What you should do
Make an exact copy of the records below. Include every line.

---------- Data records

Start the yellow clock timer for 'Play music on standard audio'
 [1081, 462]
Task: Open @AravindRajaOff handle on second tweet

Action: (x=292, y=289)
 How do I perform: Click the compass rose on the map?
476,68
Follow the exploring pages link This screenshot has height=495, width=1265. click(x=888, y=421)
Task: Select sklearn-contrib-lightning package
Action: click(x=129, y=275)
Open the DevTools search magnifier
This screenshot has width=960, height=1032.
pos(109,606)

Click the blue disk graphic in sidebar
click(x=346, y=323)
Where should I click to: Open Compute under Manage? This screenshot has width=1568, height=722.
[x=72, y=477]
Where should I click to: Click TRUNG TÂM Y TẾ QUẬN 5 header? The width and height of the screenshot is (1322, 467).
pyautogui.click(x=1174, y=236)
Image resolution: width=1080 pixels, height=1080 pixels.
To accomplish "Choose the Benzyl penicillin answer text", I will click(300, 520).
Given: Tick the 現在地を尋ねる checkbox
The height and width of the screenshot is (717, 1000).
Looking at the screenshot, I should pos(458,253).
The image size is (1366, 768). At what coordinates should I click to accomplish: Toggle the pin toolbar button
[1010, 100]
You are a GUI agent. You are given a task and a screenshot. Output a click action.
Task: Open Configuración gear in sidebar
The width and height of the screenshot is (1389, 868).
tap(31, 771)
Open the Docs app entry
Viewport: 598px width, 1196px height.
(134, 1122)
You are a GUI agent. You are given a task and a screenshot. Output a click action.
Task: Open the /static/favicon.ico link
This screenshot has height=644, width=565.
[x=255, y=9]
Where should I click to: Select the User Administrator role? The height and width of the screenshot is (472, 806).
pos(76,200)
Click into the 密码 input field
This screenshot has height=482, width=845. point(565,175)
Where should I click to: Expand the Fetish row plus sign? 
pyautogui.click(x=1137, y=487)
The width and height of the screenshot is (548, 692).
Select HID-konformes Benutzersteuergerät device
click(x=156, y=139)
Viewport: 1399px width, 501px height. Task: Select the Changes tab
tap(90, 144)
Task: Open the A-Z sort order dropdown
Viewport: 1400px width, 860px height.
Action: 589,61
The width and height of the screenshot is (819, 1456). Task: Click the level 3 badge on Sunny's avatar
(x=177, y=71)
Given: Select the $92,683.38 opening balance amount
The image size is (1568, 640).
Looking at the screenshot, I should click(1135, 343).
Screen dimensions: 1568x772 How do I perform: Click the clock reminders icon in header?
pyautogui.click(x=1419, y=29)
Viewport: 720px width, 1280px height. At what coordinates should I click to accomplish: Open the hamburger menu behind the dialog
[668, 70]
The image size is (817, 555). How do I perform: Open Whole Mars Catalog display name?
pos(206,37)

--------------------

The completed task
Start the yellow clock timer for 'Play music on standard audio'
 [1081, 462]
Task: Open @AravindRajaOff handle on second tweet

Action: (x=292, y=289)
 How do I perform: Click the compass rose on the map?
476,68
Follow the exploring pages link This screenshot has height=495, width=1265. click(x=888, y=421)
Task: Select sklearn-contrib-lightning package
Action: click(x=129, y=275)
Open the DevTools search magnifier
This screenshot has width=960, height=1032.
pos(109,606)

Click the blue disk graphic in sidebar
click(x=346, y=323)
Where should I click to: Open Compute under Manage? This screenshot has width=1568, height=722.
[x=72, y=477]
Where should I click to: Click TRUNG TÂM Y TẾ QUẬN 5 header? The width and height of the screenshot is (1322, 467).
pyautogui.click(x=1174, y=236)
Image resolution: width=1080 pixels, height=1080 pixels.
To accomplish "Choose the Benzyl penicillin answer text", I will click(300, 520).
Given: Tick the 現在地を尋ねる checkbox
The height and width of the screenshot is (717, 1000).
Looking at the screenshot, I should pos(458,253).
The image size is (1366, 768). At what coordinates should I click to accomplish: Toggle the pin toolbar button
[1010, 100]
You are a GUI agent. You are given a task and a screenshot. Output a click action.
Task: Open Configuración gear in sidebar
The width and height of the screenshot is (1389, 868).
tap(31, 771)
Open the Docs app entry
Viewport: 598px width, 1196px height.
(134, 1122)
You are a GUI agent. You are given a task and a screenshot. Output a click action.
Task: Open the /static/favicon.ico link
This screenshot has height=644, width=565.
[x=255, y=9]
Where should I click to: Select the User Administrator role? The height and width of the screenshot is (472, 806).
pos(76,200)
Click into the 密码 input field
This screenshot has height=482, width=845. point(565,175)
Where should I click to: Expand the Fetish row plus sign? 
pyautogui.click(x=1137, y=487)
The width and height of the screenshot is (548, 692).
Select HID-konformes Benutzersteuergerät device
click(x=156, y=139)
Viewport: 1399px width, 501px height. Task: Select the Changes tab
tap(90, 144)
Task: Open the A-Z sort order dropdown
Viewport: 1400px width, 860px height.
Action: 589,61
The width and height of the screenshot is (819, 1456). Task: Click the level 3 badge on Sunny's avatar
(x=177, y=71)
Given: Select the $92,683.38 opening balance amount
The image size is (1568, 640).
Looking at the screenshot, I should click(1135, 343).
Screen dimensions: 1568x772 How do I perform: Click the clock reminders icon in header?
pyautogui.click(x=1419, y=29)
Viewport: 720px width, 1280px height. At what coordinates should I click to accomplish: Open the hamburger menu behind the dialog
[668, 70]
The image size is (817, 555). How do I perform: Open Whole Mars Catalog display name?
pos(206,37)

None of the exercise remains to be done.